Kale is by far one of my favorite vegetables. It grows year round in Michigan, thanks to hoophouse technology, is easy to cook, easy to grow, tastes delicious, and is incredibly nutritious. Did I mention how good kale tastes?
I know you love cherry tomatoes my faithful blog readers and market shoppers, and I must admit something. I do not. I’d take kale over cherry tomatoes any day. (Although I strongly encourage you to keep eating cherry tomatoes from The Farm…perhaps mixed with kale?).
Furthermore, Kale represents well during breakfast, lunch, and supper, and can be sautéed, boiled, steamed, thrown in soup, baked, and on and on. Speaking of baking kale, there has been a lot of chatter around our farmers market lately regarding kale chips. Every week I seem to have multiple conversations about one of my favorite foods cooked in one of my favorite ways.
I have serious salty snack cravings, especially at the gas station, and I must say that kale chips do fulfill my salty snack cravings in a healthy form. If only there was a vegetable with similar qualities as chocolate chip cookies.

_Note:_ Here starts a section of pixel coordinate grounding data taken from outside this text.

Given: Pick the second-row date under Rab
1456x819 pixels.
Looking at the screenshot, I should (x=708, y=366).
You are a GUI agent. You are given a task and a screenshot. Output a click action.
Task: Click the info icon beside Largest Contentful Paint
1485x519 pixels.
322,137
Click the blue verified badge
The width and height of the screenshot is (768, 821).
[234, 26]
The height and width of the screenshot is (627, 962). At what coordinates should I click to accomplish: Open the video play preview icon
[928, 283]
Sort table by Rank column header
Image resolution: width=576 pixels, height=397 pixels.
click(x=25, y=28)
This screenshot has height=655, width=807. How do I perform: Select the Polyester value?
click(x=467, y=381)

Here’s a couple of recipes to check out.
We’ve tried these, but they end up being quite far from what one might consider a “chip”. How do you actually make these things crispy? We kept them in the oven twice as long as the recipe recommended and still had some pretty wilty kale on our hands.
PS: They’re a great way to get our 18 month-old son to eat kale. He loves these things.
I think the key is to make sure the leaves are completely dry. We pat them dry with a towel.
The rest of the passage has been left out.